Items listed in a dataset
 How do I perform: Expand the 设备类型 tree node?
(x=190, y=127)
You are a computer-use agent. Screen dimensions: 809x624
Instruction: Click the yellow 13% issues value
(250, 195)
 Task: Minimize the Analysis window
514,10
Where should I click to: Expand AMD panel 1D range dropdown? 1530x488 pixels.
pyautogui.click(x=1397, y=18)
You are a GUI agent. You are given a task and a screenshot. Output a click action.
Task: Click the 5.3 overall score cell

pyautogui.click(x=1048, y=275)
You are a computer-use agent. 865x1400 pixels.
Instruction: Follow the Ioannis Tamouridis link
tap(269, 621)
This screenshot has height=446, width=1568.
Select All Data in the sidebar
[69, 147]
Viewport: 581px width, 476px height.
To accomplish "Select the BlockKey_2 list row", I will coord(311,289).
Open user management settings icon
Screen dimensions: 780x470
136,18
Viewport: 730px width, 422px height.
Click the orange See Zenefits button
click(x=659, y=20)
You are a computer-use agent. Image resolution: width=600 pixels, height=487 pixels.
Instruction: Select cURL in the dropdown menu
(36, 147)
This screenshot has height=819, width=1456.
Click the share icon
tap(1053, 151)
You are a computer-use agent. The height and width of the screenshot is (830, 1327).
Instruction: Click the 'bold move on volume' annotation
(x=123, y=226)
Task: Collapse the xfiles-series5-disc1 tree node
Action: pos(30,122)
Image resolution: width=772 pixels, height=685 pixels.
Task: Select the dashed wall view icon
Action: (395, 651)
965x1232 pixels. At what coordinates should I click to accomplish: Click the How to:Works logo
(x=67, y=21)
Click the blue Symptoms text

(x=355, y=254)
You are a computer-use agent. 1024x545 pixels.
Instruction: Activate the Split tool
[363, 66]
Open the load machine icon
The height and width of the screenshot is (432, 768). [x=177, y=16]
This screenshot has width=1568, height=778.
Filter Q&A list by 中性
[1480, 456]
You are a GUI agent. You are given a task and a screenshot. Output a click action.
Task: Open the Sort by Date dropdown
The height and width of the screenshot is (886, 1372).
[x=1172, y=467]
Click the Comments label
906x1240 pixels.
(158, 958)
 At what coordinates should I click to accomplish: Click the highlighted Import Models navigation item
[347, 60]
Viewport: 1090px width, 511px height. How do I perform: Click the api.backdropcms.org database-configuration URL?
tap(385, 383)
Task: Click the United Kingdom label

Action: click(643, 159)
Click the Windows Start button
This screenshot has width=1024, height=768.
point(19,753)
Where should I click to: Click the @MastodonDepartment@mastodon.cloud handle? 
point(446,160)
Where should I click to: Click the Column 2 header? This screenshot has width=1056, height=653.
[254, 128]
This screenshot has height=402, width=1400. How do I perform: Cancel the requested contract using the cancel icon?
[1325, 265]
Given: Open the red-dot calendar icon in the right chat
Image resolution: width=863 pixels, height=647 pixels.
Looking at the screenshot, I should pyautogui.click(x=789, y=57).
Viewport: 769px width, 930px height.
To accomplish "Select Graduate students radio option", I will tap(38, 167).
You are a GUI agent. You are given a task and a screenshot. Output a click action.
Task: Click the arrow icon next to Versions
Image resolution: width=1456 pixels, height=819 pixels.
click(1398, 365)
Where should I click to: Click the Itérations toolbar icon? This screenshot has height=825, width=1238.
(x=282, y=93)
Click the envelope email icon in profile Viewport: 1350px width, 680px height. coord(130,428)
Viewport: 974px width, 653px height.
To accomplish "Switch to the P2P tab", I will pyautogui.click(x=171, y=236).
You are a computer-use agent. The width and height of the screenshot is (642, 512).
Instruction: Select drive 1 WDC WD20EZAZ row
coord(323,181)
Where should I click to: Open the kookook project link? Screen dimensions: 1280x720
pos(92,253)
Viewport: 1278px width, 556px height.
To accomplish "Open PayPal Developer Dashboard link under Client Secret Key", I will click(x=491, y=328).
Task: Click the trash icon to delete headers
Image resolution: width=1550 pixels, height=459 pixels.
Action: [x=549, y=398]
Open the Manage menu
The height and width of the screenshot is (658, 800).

HOW TO COMPLETE THIS TASK: Each entry must be output exactly as it was written.

ANSWER SECTION:
 How do I perform: Expand the 设备类型 tree node?
(x=190, y=127)
You are a computer-use agent. Screen dimensions: 809x624
Instruction: Click the yellow 13% issues value
(250, 195)
 Task: Minimize the Analysis window
514,10
Where should I click to: Expand AMD panel 1D range dropdown? 1530x488 pixels.
pyautogui.click(x=1397, y=18)
You are a GUI agent. You are given a task and a screenshot. Output a click action.
Task: Click the 5.3 overall score cell

pyautogui.click(x=1048, y=275)
You are a computer-use agent. 865x1400 pixels.
Instruction: Follow the Ioannis Tamouridis link
tap(269, 621)
This screenshot has height=446, width=1568.
Select All Data in the sidebar
[69, 147]
Viewport: 581px width, 476px height.
To accomplish "Select the BlockKey_2 list row", I will coord(311,289).
Open user management settings icon
Screen dimensions: 780x470
136,18
Viewport: 730px width, 422px height.
Click the orange See Zenefits button
click(x=659, y=20)
You are a computer-use agent. Image resolution: width=600 pixels, height=487 pixels.
Instruction: Select cURL in the dropdown menu
(36, 147)
This screenshot has height=819, width=1456.
Click the share icon
tap(1053, 151)
You are a computer-use agent. The height and width of the screenshot is (830, 1327).
Instruction: Click the 'bold move on volume' annotation
(x=123, y=226)
Task: Collapse the xfiles-series5-disc1 tree node
Action: pos(30,122)
Image resolution: width=772 pixels, height=685 pixels.
Task: Select the dashed wall view icon
Action: (395, 651)
965x1232 pixels. At what coordinates should I click to accomplish: Click the How to:Works logo
(x=67, y=21)
Click the blue Symptoms text

(x=355, y=254)
You are a computer-use agent. 1024x545 pixels.
Instruction: Activate the Split tool
[363, 66]
Open the load machine icon
The height and width of the screenshot is (432, 768). [x=177, y=16]
This screenshot has width=1568, height=778.
Filter Q&A list by 中性
[1480, 456]
You are a GUI agent. You are given a task and a screenshot. Output a click action.
Task: Open the Sort by Date dropdown
The height and width of the screenshot is (886, 1372).
[x=1172, y=467]
Click the Comments label
906x1240 pixels.
(158, 958)
 At what coordinates should I click to accomplish: Click the highlighted Import Models navigation item
[347, 60]
Viewport: 1090px width, 511px height. How do I perform: Click the api.backdropcms.org database-configuration URL?
tap(385, 383)
Task: Click the United Kingdom label

Action: click(643, 159)
Click the Windows Start button
This screenshot has width=1024, height=768.
point(19,753)
Where should I click to: Click the @MastodonDepartment@mastodon.cloud handle? 
point(446,160)
Where should I click to: Click the Column 2 header? This screenshot has width=1056, height=653.
[254, 128]
This screenshot has height=402, width=1400. How do I perform: Cancel the requested contract using the cancel icon?
[1325, 265]
Given: Open the red-dot calendar icon in the right chat
Image resolution: width=863 pixels, height=647 pixels.
Looking at the screenshot, I should pyautogui.click(x=789, y=57).
Viewport: 769px width, 930px height.
To accomplish "Select Graduate students radio option", I will tap(38, 167).
You are a GUI agent. You are given a task and a screenshot. Output a click action.
Task: Click the arrow icon next to Versions
Image resolution: width=1456 pixels, height=819 pixels.
click(1398, 365)
Where should I click to: Click the Itérations toolbar icon? This screenshot has height=825, width=1238.
(x=282, y=93)
Click the envelope email icon in profile Viewport: 1350px width, 680px height. coord(130,428)
Viewport: 974px width, 653px height.
To accomplish "Switch to the P2P tab", I will pyautogui.click(x=171, y=236).
You are a computer-use agent. The width and height of the screenshot is (642, 512).
Instruction: Select drive 1 WDC WD20EZAZ row
coord(323,181)
Where should I click to: Open the kookook project link? Screen dimensions: 1280x720
pos(92,253)
Viewport: 1278px width, 556px height.
To accomplish "Open PayPal Developer Dashboard link under Client Secret Key", I will click(x=491, y=328).
Task: Click the trash icon to delete headers
Image resolution: width=1550 pixels, height=459 pixels.
Action: [x=549, y=398]
Open the Manage menu
The height and width of the screenshot is (658, 800).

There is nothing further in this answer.